17.受け継がれてきたもの              

                   

「暑さ寒さも彼岸まで」とか「光陰矢のごとし」とか「和をもって貴しとなす」とか昔から言い伝えられてきたことは、「なるほどなあ」「本当だなあ」とうなずかされることばかりです。本当のこと、変わることのない、真実だからなのでしょう。

 葬式仏教、とお寺や坊さんや仏教を批判的に見る人たちが多くなっています。「意味の分からないお経なんか聞いても何にもならない。」「戒名(法名)もお墓もいらない。」「葬式無用。」「念仏を称えてなんになるの。」などと声高に言うのです。考えてみると、お経は二千年以上も受け継がれてきたものなのですね。戒名もお墓も、身内が亡くなって葬式をしないなんて、そんなこと今まであったのでしょうか。念仏の意味も意義も知らないで何にもならないなんて。鎌倉時代の人も、江戸時代の人たちも皆、お念仏に救われ、助けられ大きな安心と喜びと勇気を恵まれたが故に、真実のお念仏であったが故に、二十一世紀になる今までずっと受け継がれてきたにちがいありません。

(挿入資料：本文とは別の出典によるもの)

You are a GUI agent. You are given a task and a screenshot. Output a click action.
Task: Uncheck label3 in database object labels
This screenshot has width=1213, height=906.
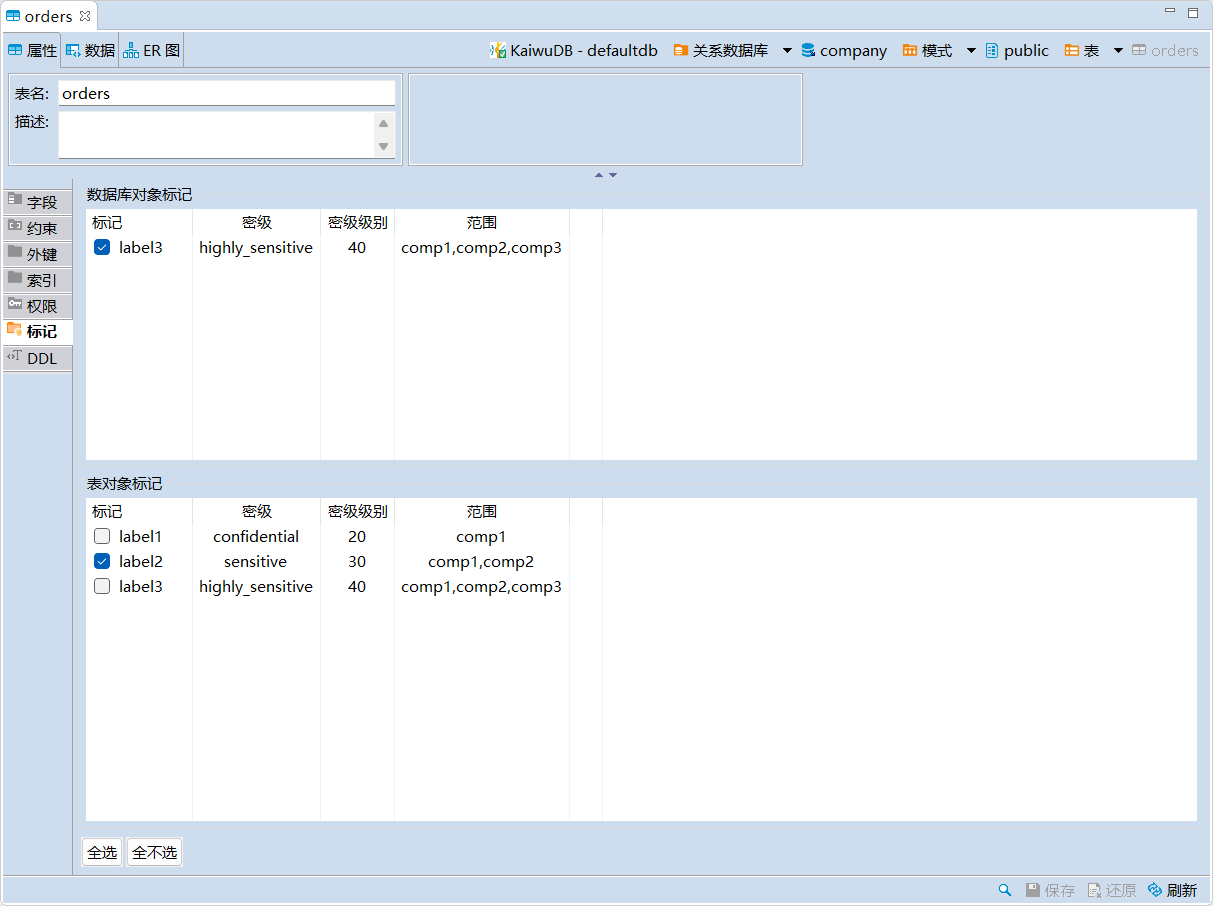tap(102, 248)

 むやみやたらに自分の意見や思いばかりを主張しないで昔から受け継がれてきたものを大事にしてゆくことが、心の底から肯かされ、信念と勇気を持って生きてゆくことのできる道ではないかと思うのです。

 未知の世界にも人類の夢は果てしなく広がってゆきます。お月様に人間が飛んで行ったのはもう随分前のことです。今度は火星。地球から約一億キロ離れている火星の写真を見てわくわくしています。人間の成し遂げる科学技術の発展は止まるところを知りません。医学の世界も、どの分野においても、びっくりすることばかりです。なんでも便利になって豊かになって、どんなにか今の人間は幸せになったことでしょうか。

 ところがどっこい、俺が俺がの世界の中で、腹を立て妬み嫉み、嘲り泣き悲しみ、苦しみもがいているのが現実のように思えてならないのです。

 昔からずっと受け継がれてきたものの中に、この私がいます。ほとけさまの尊い大事ないのちを恵まれた私です。このいのちが長かろうと短かろうと、安らかに終わろうとも苦しんで終わろうとも、心の底から「良い人生だった。」と肯いてゆける幸せを先哲方が教え伝えて下さっているのです。

 それがお経であり、お念仏であり、仏教であります。